### Data to process
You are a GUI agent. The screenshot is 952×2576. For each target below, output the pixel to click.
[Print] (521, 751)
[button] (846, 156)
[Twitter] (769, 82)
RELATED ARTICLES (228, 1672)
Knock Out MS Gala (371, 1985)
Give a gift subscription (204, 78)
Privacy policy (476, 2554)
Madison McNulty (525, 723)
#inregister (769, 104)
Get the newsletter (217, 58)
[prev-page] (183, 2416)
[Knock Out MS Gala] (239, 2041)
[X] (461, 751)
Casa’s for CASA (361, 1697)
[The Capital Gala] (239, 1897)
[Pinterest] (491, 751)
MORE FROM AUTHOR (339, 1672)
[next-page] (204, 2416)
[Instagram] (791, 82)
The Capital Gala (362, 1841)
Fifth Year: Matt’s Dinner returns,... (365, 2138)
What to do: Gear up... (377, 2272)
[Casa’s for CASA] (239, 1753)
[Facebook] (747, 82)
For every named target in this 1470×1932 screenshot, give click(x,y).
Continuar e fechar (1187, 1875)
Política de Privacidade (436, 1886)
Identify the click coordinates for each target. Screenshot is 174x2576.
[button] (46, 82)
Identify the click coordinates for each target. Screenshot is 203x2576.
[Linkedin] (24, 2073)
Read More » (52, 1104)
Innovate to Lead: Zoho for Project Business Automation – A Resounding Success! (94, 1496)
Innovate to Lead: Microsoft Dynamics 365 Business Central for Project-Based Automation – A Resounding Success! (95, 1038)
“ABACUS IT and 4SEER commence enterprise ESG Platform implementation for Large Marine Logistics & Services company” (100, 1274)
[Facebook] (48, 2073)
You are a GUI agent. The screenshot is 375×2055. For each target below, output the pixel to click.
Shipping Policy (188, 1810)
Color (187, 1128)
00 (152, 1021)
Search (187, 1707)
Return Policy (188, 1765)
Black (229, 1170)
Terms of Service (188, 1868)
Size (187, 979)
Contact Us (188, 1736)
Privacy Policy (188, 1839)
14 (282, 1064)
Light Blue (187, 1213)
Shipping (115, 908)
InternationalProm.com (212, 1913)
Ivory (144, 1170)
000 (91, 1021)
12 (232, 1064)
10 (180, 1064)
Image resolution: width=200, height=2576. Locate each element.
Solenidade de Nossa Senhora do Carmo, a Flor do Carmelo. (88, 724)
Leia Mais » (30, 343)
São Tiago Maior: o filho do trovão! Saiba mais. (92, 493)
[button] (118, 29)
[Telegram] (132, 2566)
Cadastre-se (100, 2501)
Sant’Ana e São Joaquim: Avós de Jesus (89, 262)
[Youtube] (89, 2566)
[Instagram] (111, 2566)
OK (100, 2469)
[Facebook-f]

### Task requirements
Reproduce every line in the records above that contains the word "below".

### Expected output
You are a GUI agent. The screenshot is 952×2576. For each target below, output the pixel to click.
You are a GUI agent. The screenshot is 375×2055. For each target below, output the pixel to click.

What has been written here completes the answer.